**Consigne a**
Dans le texte sur le Festival Photo La Gacilly, quel espace culturel est mis à l'honneur lors de la 19e édition ?

**Texte du document**

Jusqu’au 30 septembre se tient le Festival Photo La Gacilly. À cette occasion, une vingtaine de photographes déclinent, chacun à leur façon, leurs Visions d’Orient ou leur image du monde de demain. Quels que soient les pays, l’urgence écologique, thème sous-jacent à la manifestation, n’est pas en reste.
Comme chaque été depuis près de vingt ans, le Festival Photo La Gacilly investit la ville du même nom et propose une série d’expositions en plein air. Pour cette 19e édition, ce sont l’espace culturel persan et ses Visions d’Orient qui ont été mis à l’honneur. À cette occasion, plusieurs photographes ont été conviés à prendre part à une programmation engagée sur les thématiques sociales et environnementales, leitmotiv de l’évènement. Parmi eux figurent bien évidemment des artistes d’origine iranienne, afghane ou pakistanaise, mais également des auteurs ayant un lien très marqué avec ces pays ou l’écologie. Car au-delà du thème de la manifestation s’en dessine un autre, en creux, mais tout aussi important : nos visions du monde contemporain et la façon dont nous le réinventons pour mieux l’habiter.
Un sentiment de solastalgie ou d’éco-anxiété
Hashem Shakeri fait partie de ceux qui transforment, par l’image, leur environnement à ces fins. En des temps lointains et révolus, la terre qu’il capture était luxuriante et fertile. Depuis, l’eau s’est évaporée, de même que la vie qui a laissé place à une misère profondément ancrée. Pourtant, dans les clichés du photographe iranien, les paysages sont édulcorés, empreints d’une douceur lancinante qui contraste avec la sécheresse endémique du Sistan-et-Baloutchistan. Les bleus céruléens et les blancs épurés – rappelant l’onde et le ciel – s’y confondent. De ces Terres de sables jaillit alors un soupçon d’espoir, distillé dans l’ardeur des jours. Ebrahim Noroozi s’amuse tout autant des nuances inattendues qui nous plongent dans des Rêveries trompeuses. L’été venu, l’eau claire et salée du lac d’Ourmia – l’un des plus grands de la région – prend la couleur de l’urgence. Algues et bactéries prolifèrent et l’empourprent, laissant un goût amer aux populations locales.

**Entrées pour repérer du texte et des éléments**
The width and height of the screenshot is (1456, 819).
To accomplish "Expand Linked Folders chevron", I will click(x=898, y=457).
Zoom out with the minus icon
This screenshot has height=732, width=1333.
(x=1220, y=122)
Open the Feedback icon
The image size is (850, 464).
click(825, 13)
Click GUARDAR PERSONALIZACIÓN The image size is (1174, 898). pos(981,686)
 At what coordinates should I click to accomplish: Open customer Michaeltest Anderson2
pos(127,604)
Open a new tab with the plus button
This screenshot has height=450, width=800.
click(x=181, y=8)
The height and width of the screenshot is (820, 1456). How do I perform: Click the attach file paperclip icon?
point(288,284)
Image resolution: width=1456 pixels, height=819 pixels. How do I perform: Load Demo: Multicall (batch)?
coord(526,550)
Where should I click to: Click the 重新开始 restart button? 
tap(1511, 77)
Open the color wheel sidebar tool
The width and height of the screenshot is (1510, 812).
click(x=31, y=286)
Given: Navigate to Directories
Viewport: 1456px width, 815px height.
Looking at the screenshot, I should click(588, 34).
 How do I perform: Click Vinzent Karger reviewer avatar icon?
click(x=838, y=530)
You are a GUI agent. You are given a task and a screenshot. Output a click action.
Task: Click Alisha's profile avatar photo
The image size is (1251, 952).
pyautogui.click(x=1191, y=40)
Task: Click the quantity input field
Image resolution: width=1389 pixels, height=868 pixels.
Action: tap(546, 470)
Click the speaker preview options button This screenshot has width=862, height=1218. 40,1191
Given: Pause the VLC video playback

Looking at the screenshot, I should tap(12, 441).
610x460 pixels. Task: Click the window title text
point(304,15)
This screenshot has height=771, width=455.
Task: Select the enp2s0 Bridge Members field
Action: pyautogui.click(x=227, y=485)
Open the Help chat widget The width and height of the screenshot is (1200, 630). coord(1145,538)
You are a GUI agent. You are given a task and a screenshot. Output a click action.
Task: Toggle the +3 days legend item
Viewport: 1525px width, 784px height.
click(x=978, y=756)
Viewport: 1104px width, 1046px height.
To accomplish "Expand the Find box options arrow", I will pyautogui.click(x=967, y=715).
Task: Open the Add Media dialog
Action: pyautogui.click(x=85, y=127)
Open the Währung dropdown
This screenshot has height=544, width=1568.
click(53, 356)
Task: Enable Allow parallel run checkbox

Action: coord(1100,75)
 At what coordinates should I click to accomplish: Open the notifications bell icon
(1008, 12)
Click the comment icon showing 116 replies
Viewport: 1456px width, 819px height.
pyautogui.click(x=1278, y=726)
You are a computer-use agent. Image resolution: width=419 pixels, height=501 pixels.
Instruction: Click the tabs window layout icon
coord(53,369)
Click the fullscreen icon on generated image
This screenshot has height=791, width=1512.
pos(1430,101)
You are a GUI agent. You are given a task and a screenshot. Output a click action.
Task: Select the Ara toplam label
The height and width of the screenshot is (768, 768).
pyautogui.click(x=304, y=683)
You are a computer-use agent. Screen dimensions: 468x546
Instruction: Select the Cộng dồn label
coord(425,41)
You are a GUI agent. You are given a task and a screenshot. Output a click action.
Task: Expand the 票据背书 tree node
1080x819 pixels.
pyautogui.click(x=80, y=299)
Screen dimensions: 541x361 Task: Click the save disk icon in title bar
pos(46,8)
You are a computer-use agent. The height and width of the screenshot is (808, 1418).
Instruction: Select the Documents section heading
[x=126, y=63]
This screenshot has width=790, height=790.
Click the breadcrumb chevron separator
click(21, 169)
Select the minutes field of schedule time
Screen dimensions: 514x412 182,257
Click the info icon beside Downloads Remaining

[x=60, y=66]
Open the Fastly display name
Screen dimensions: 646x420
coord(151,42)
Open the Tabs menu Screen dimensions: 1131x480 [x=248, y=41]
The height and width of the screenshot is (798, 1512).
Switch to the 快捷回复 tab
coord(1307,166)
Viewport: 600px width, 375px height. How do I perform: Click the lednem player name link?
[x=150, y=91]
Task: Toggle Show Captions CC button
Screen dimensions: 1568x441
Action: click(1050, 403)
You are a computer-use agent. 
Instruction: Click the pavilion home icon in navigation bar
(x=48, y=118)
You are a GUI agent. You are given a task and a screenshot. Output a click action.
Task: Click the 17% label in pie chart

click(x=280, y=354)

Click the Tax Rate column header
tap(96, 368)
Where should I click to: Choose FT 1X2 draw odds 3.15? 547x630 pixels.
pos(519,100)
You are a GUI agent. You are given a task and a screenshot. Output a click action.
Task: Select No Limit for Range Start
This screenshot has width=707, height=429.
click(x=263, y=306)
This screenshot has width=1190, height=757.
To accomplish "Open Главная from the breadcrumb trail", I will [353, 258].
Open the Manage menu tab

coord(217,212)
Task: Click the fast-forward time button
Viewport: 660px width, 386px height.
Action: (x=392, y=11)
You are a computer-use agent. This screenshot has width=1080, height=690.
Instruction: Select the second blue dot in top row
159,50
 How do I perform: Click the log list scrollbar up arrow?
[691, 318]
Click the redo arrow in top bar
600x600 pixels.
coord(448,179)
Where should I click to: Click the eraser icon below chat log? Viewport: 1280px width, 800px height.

**Consigne b**
Présentez sous forme de liste numérotée les lignes des rangées, depuis leur début jusqu'à la ligne contenant « coord(526,550) » incluse, sans les lignes vides.

**Corrigé a**
L'espace culturel persan et ses Visions d'Orient.

**Corrigé b**
1. The width and height of the screenshot is (1456, 819).
2. To accomplish "Expand Linked Folders chevron", I will click(x=898, y=457).
3. Zoom out with the minus icon
4. This screenshot has height=732, width=1333.
5. (x=1220, y=122)
6. Open the Feedback icon
7. The image size is (850, 464).
8. click(825, 13)
9. Click GUARDAR PERSONALIZACIÓN The image size is (1174, 898). pos(981,686)
10.  At what coordinates should I click to accomplish: Open customer Michaeltest Anderson2
11. pos(127,604)
12. Open a new tab with the plus button
13. This screenshot has height=450, width=800.
14. click(x=181, y=8)
15. The height and width of the screenshot is (820, 1456). How do I perform: Click the attach file paperclip icon?
16. point(288,284)
17. Image resolution: width=1456 pixels, height=819 pixels. How do I perform: Load Demo: Multicall (batch)?
18. coord(526,550)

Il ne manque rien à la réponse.